(Sanniopress) – “Andiamo al Quisisana?”. “Che schifo, vacci tu al Quisisana! A parte che ho altro da fare stasera, ma poi l’altra volta che c’andammo ci siamo appallati. Se non sappiamo che cazzo fare ce ne stiamo qua a Cretarossa, ti pare?”. Quel posto entra con naturalezza a far parte dei dialoghi tra i giovani di Benevento. Dai quindici ai trent’anni, tra persone di almeno tre generazioni diverse, non c’è quasi nessuno che non sappia cosa sia il Quisisana. Anche chi non c’è mai andato di persona con gli amici, magari d’inverno in qualche sera boriosa infrasettimanale quando proprio non sai come buttarla, sa almeno di cosa si tratta e sa decidere se andarci o meno.
Il Quisisana in realtà non si chiama così, ma “Qui si sana”. Questo però lo sa soltanto chi c’è stato e l’ha visto coi propri occhi, e ha letto la scritta sbiadita sull’architrave della porta dove qualcuno ha pensato bene di mettere in chiaro, con una bomboletta spray, che i tempi sono cambiati. Al posto del “sana” c’è oggi scritto “tromba”. Qui si tromba.
Il posto non lo trovi se non sai esattamente dove sta, o se non vuoi andare in giro a scoprire la Benevento che non si vede, quella che conosci solo camminando a piedi ed evitando volutamente le strade principali, conosciute, quelle che conducono da qualche parte.
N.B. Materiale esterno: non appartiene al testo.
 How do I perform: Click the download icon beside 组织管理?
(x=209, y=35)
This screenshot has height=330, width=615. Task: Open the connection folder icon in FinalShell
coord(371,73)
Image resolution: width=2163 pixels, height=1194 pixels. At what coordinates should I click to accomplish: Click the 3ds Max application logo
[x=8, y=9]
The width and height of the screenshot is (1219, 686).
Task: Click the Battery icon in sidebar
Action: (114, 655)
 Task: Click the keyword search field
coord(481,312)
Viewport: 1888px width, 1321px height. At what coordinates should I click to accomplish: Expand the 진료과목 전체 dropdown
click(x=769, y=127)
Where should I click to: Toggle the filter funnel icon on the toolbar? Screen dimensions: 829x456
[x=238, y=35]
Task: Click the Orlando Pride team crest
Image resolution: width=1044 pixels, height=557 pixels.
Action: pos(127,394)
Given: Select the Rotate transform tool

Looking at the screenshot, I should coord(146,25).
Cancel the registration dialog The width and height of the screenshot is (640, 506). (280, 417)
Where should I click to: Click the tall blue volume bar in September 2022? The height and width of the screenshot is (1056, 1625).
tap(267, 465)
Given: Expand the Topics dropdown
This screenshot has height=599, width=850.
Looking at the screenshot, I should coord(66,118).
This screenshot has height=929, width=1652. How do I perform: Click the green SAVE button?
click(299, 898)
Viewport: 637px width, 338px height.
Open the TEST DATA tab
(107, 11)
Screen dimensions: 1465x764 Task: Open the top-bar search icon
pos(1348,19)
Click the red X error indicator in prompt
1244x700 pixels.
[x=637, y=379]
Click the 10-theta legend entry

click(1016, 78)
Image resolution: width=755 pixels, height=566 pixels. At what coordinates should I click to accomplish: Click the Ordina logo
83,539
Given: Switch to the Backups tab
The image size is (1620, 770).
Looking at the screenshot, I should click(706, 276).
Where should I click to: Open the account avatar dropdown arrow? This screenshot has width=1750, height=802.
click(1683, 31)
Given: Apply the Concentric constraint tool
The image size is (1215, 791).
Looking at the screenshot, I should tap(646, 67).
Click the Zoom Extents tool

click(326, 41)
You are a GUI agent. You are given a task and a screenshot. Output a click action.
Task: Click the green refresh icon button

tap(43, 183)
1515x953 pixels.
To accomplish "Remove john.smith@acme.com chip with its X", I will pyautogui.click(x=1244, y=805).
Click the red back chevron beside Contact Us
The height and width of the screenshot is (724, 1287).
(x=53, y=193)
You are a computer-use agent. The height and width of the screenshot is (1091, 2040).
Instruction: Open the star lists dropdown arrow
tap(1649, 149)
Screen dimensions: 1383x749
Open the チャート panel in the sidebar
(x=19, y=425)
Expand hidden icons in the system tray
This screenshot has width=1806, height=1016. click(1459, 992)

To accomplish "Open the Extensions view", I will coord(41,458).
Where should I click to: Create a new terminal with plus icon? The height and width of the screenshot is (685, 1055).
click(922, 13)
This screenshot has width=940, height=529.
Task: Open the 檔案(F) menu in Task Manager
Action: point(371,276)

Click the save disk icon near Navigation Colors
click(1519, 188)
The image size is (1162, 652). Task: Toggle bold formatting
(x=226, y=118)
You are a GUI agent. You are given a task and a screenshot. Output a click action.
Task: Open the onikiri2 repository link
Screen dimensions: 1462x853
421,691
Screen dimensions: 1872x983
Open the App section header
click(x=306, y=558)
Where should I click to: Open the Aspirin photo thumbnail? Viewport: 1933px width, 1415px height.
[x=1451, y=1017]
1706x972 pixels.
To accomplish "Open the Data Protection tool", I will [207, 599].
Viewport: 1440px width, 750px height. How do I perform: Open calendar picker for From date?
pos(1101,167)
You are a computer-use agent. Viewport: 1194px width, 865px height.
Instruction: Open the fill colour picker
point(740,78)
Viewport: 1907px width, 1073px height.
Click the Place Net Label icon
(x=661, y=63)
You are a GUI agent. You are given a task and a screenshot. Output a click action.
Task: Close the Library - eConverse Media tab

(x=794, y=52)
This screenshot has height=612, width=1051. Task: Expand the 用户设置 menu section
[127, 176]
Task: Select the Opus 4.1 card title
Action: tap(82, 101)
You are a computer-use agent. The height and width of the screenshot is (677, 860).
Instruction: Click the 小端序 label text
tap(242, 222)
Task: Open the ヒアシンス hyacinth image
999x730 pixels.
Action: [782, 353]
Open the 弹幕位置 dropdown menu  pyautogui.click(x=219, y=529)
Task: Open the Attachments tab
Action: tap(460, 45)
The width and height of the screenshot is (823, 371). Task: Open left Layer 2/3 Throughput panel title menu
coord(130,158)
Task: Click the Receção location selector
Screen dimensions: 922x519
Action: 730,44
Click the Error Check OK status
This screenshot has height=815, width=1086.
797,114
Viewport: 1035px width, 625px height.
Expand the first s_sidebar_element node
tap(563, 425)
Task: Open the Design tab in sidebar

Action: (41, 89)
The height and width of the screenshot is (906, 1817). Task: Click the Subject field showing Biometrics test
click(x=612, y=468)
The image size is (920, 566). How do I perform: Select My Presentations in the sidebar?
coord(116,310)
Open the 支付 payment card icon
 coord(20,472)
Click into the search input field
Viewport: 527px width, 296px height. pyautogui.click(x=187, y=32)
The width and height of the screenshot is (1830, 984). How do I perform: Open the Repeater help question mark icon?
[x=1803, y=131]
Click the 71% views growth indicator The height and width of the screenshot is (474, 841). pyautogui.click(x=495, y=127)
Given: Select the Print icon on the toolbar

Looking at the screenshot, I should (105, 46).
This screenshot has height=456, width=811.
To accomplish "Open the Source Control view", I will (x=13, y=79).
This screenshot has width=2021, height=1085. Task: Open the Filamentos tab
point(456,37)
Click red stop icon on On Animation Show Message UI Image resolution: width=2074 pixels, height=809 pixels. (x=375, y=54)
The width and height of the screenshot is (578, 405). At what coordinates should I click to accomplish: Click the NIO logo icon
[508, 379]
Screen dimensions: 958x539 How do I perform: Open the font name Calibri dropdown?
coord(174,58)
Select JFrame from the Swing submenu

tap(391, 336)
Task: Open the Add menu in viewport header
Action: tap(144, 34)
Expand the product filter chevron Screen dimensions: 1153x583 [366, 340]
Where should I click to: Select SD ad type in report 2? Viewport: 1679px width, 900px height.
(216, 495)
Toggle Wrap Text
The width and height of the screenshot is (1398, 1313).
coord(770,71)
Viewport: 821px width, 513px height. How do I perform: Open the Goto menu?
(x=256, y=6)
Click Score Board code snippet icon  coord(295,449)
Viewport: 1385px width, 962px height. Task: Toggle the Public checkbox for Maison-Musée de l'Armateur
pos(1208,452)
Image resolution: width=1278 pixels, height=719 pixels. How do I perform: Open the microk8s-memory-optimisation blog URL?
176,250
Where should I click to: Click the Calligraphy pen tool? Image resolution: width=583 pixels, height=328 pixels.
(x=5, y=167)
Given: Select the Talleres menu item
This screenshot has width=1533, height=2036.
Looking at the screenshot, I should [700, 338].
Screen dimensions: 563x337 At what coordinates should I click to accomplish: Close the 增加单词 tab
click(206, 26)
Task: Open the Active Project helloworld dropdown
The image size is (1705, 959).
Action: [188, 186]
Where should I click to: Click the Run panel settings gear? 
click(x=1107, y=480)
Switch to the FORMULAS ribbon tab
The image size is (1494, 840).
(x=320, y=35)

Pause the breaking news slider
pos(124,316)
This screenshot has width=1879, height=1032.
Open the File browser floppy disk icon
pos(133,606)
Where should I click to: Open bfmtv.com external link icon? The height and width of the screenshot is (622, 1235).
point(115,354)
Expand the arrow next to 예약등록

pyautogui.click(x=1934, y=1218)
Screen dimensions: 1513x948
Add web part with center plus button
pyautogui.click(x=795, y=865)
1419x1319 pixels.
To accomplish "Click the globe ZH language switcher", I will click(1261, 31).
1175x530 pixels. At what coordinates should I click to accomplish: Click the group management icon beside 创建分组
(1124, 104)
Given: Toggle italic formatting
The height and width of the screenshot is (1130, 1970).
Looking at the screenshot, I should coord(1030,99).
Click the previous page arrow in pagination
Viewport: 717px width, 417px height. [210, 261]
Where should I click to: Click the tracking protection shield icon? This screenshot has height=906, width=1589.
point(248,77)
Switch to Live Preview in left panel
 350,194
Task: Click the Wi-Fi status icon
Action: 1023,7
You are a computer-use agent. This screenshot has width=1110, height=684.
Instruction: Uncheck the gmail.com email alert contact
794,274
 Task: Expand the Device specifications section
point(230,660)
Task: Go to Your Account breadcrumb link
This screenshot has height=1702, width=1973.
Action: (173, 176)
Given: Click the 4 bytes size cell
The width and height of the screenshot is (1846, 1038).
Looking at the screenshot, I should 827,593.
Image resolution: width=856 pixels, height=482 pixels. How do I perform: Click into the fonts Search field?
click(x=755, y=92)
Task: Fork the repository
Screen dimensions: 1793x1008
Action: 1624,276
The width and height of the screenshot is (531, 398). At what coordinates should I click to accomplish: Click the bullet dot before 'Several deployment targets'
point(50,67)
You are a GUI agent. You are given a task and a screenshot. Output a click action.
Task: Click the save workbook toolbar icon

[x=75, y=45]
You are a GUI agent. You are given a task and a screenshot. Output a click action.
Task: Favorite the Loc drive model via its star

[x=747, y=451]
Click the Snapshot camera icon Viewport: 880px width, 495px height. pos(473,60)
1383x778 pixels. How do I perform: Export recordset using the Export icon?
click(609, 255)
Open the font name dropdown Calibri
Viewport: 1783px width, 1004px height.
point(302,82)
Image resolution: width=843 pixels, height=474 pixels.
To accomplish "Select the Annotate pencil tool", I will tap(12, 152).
Per andare al Quisisana non devi essere diretto da nessuna parte, tranne che al Quisisana. La strada è quella che dal quartiere Pacevecchia porta alla frazione Perrillo di Sant’Angelo a Cupolo, passando per Via Monteguardia e non per la strada che tutti conoscono, quella illuminata e ariosa immersa nelle campagne.
La strada per il Quisisana parte da Via Pacevecchia: è una salita ripida dentro una curva di fronte la Villa dei Papi. E’ uno dei confini tra la Benevento pubblica e la Benevento privata, tra quella che si vede e quella che nessuno vuole vedere. Se non sei diretto a casa tua o di qualcuno, in una delle tante ville e villette panoramiche costruite su quella collina beneventana, quella salita difficilmente la imboccheresti. Di notte poi, quando spesso ci vanno i ragazzi in gran segreto, chi vuoi che se ne accorga.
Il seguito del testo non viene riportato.